Critically, while some proteins and metabolites can be clearly defined as of microbial origin [such as distinct primary (e.g., acetate) or secondary metabolites (e.g., lantibiotics)], other proteins or metabolites can be synthesized by both host and microbes (e.g., acetate or secondary amino acid metabolites such as serotonin and polyamines). Thus, ascribing such proteins or metabolites as of microbial origin and transmitted by the microbiome requires specialized approaches to trace the source of such molecules. Two approaches, limited to animal studies, have been used to date. This first has been using 13 C or 15 N labeled substrates, such as dietary fibers or proteins, respectively, in mice with (conventionally reared) or without (germ-free) a resident microbiome. This strategy is followed by sampling of mouse tissues and detection of labeled proteins and/or metabolites, whereby comparison of labels between conventional and germ-free mice defines microbial origin. To date, such an approach has not been used to define early-life transmission. Alternatively, bacteria can be labeled isotopically in vitro, before introduction to mice, followed by sampling of mouse tissues, in essence a ‘pulse-chase’ experiment. Such an approach using auxotrophic bacteria to eliminate colonization of labeled bacteria at different timepoints has been used to define ‘when’ (gestational, postnatal) and ‘what’ (amino acid metabolite, nucleic acid, protein) of early-life transmission of microbial products in mouse models.

Where. The “where” of microbial transmission can be thought of as the route of transmission of the “what”, i.e., from where/to where, often occurring “via” conduit(s). During gestation, pathogens, classically such as Listeria monocytogenes, which originate “from” the maternal gut, translocate via the epithelial barrier to the maternal blood and the placenta, eventually disseminating “to” fetal systemic and neurovascular circulation29,30. Another example is the intracellular protozoan Toxoplasma gondii, a parasite of cats with a range of intermediate hosts (e.g., rodents) that transmits from mother to fetus at the placenta, resulting in congenital infection. In vaginal delivery, the birth canal is the main route of microbial transmission, with microbes “from” the maternal vaginal and fecal microbiomes, skin, and nearby environment, being transmitted “to” the newborn’s skin, oral cavity, and gut, the latter “via” oral ingestion (Fig. 3A). During delivery by Cesarean section, skin microbes from the mother are transferred to the infant, in addition to microbes transferred from the medical staff or operating room (Fig. 3B). Breast milk and transmission of breast milk microbiota to the infant during lactation (Fig. 4A) is another example of “where”, such as maternal bacteria transmission via the oral-entero-mammary route31,32.

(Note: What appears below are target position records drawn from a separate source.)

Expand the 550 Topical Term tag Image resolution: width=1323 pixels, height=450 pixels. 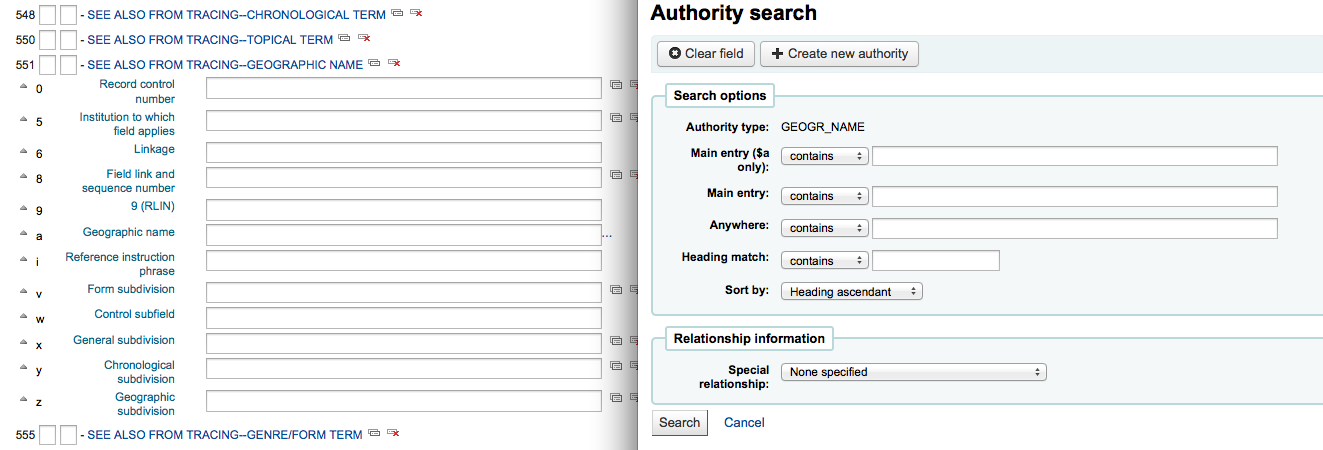(210, 39)
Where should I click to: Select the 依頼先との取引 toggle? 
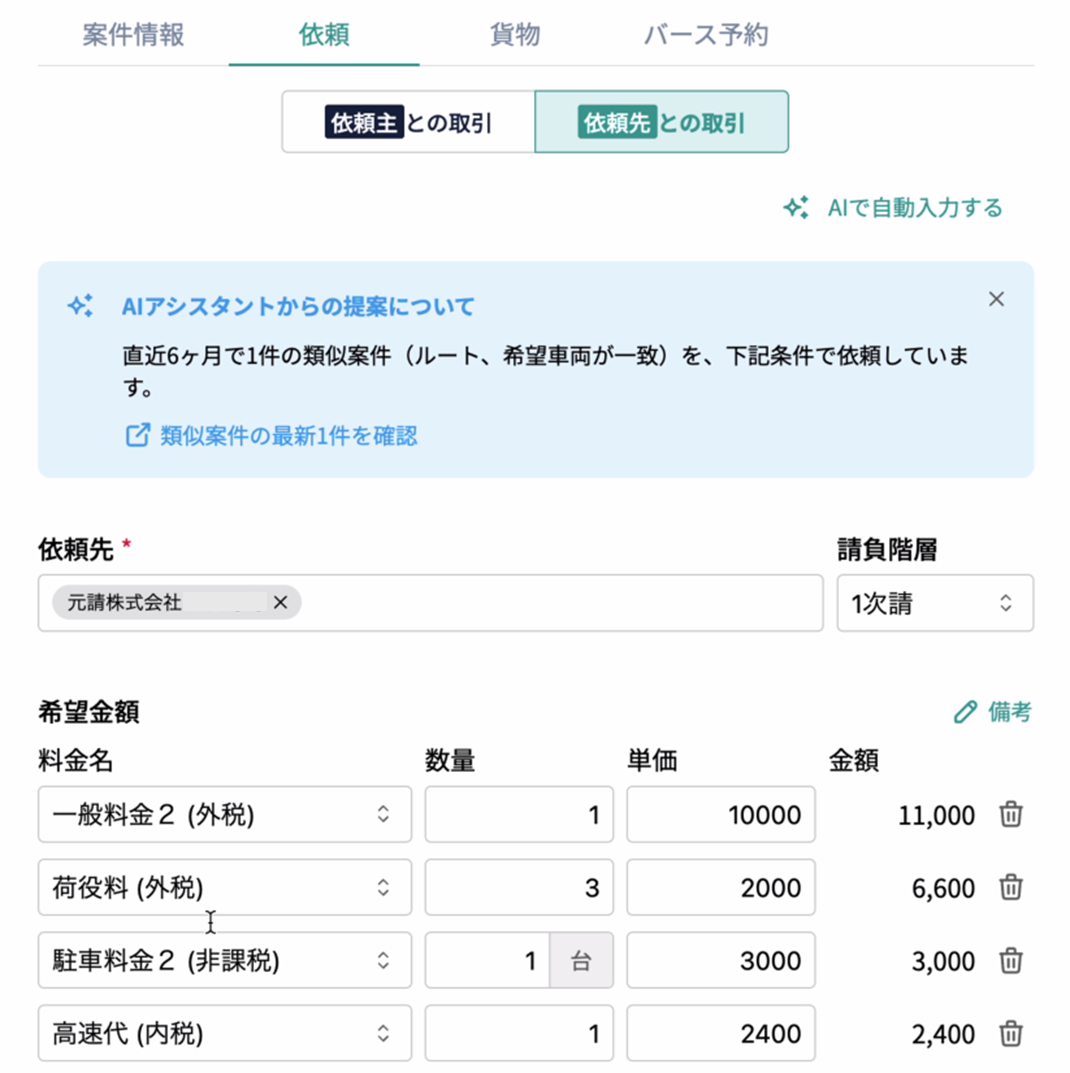pyautogui.click(x=661, y=123)
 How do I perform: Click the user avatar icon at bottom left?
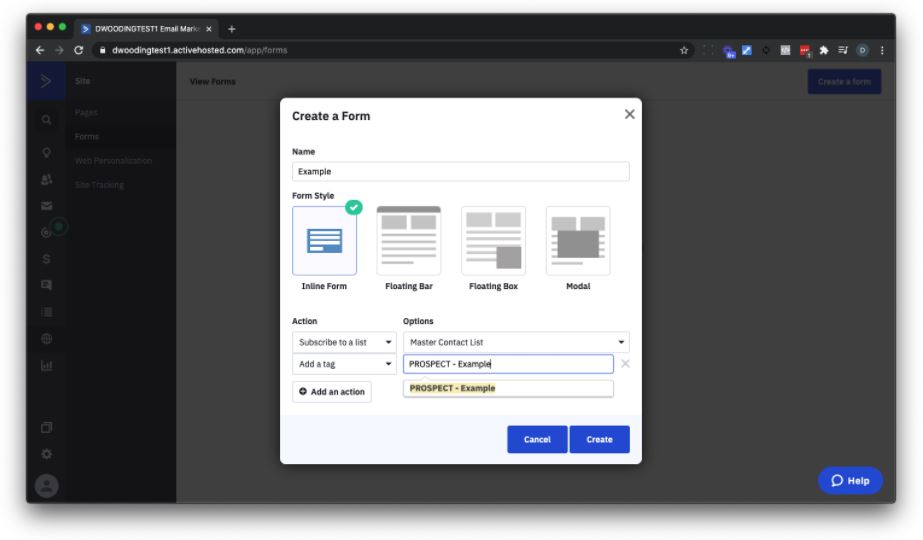click(x=47, y=484)
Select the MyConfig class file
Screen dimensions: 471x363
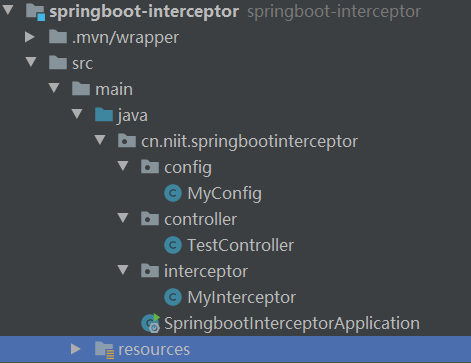pyautogui.click(x=224, y=194)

Fig. 3: Microbial acquisition during birth, highlighting “from where” microbes can be transferred as well as other parameters of the 4 W framework.
figure 3

A During vaginal birth (when), microbes (what) are transferred from the mother’s (who) vaginal and fecal communities (where from) to the child’s oral, gastrointestinal, and skin communities (to where). B During Cesarean section, skin microbes are transferred from the skin of the mother and health personnel to the infant.

Fig. 4: Microbial acquisition after birth, highlighting the parameters of the 4 W framework.
figure 4

AThe mother (who) transfers microbes and metabolites (what) to the child via breastfeeding (when) from breast milk (from where) to the mouth, gut, or skin of the infant (to where). B Transfer of microbes from the dog’s skin and mouth to the baby’s skin and mouth.

Who. Related to where is the “who”. Here, the “to who” is defined as the biological offspring. The “from who” can vary from both human (mother, father, parent, siblings, health-care providers, etc.) and non-human (pets) and sources from the abiotic environment (food, air, built environment, such as a newborn nursery). “Who” can also involve secondary actors or routes, for example, microbes transmitted from the environment via a secondary carrier. As a hypothetical example, imagine a family dog that carries goat stool microbes on its mouth and transfers them by licking an infant’s mouth or skin (Fig. 4B).

When. Finally, the time of acquisition is captured by the “when”. This can be broken down into discrete, operational periods, such as at which gestational week, at which stage of delivery (e.g., premature rupture of membranes), and post-delivery, and including important transitions in diet (suckling and weaning). This final parameter defining early-life microbial transmission emphasizes that the specific timing of when microbes and their products are transmitted is critical to ecological succession, microbial competition, and immune tolerance windows33. An example where the timing of microbial transmission/ colonization has been shown to be important is microbiome disturbance by antibiotics in infancy, which is linked to an increased disease risk later in life34. Since exposures to antibiotics might have a different effect if occurring exclusively during pregnancy or after delivery, this points to distinct time windows by which microbiome transmission impacts infant health.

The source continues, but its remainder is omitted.